_WHAT TO DO_
Rewrite the items below with every "icon" changed to "symbol" and all else unchanged. Leave the pictures out.

▼

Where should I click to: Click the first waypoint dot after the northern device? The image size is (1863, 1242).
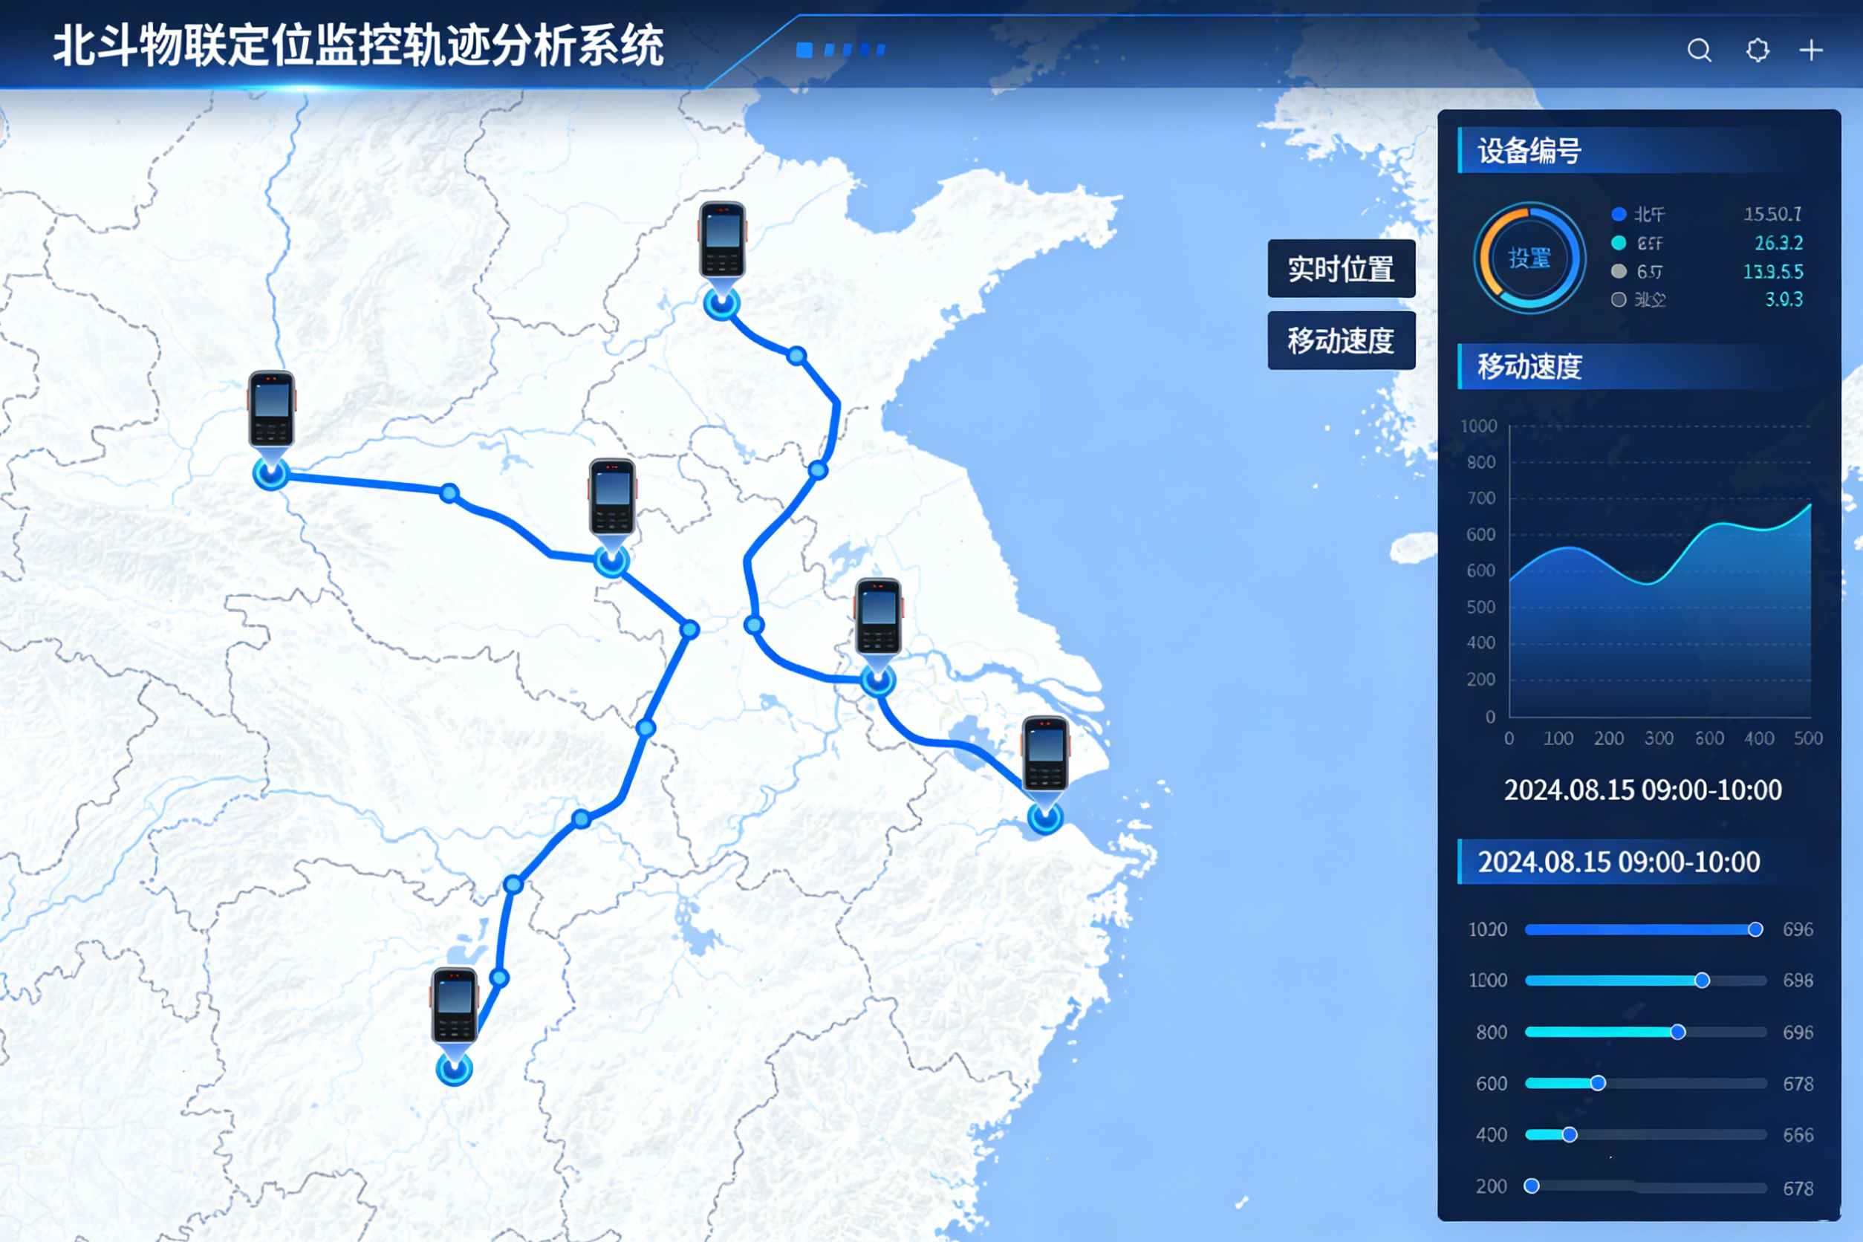(797, 356)
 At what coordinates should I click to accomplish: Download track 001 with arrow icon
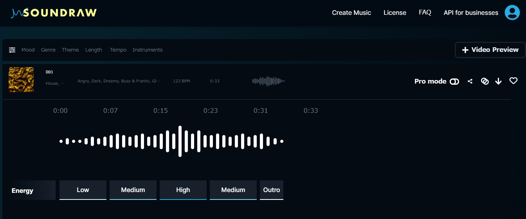point(498,81)
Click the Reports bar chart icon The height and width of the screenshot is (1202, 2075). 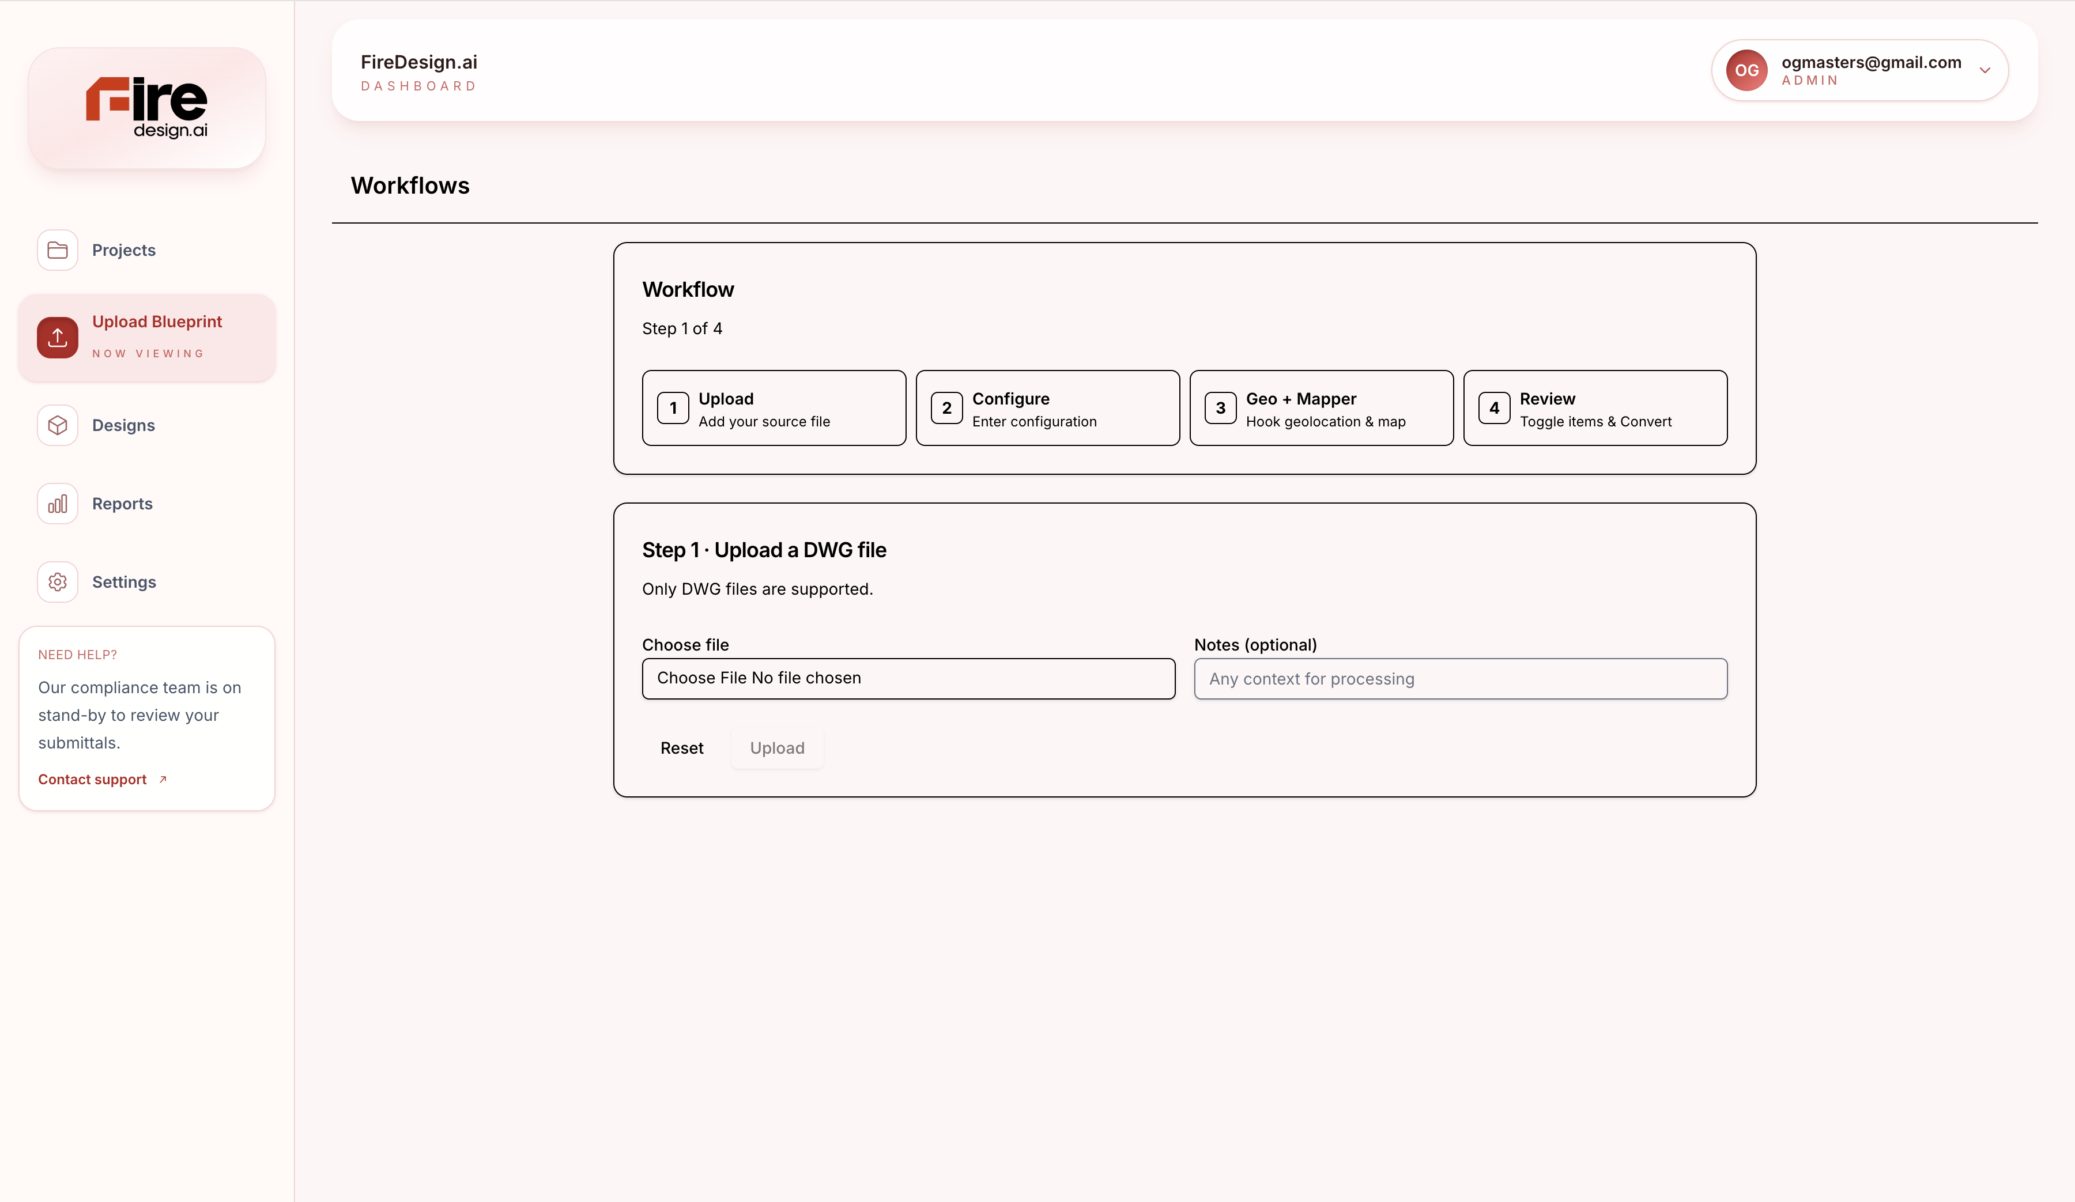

▲

_RESULT OF THIS EXERCISE_
Where should I click to: Click the first waypoint dot after the northern device? The image size is (1863, 1242).
(797, 356)
 At what coordinates should I click to accomplish: Download track 001 with arrow symbol
point(498,81)
Click the Reports bar chart symbol The height and width of the screenshot is (1202, 2075). 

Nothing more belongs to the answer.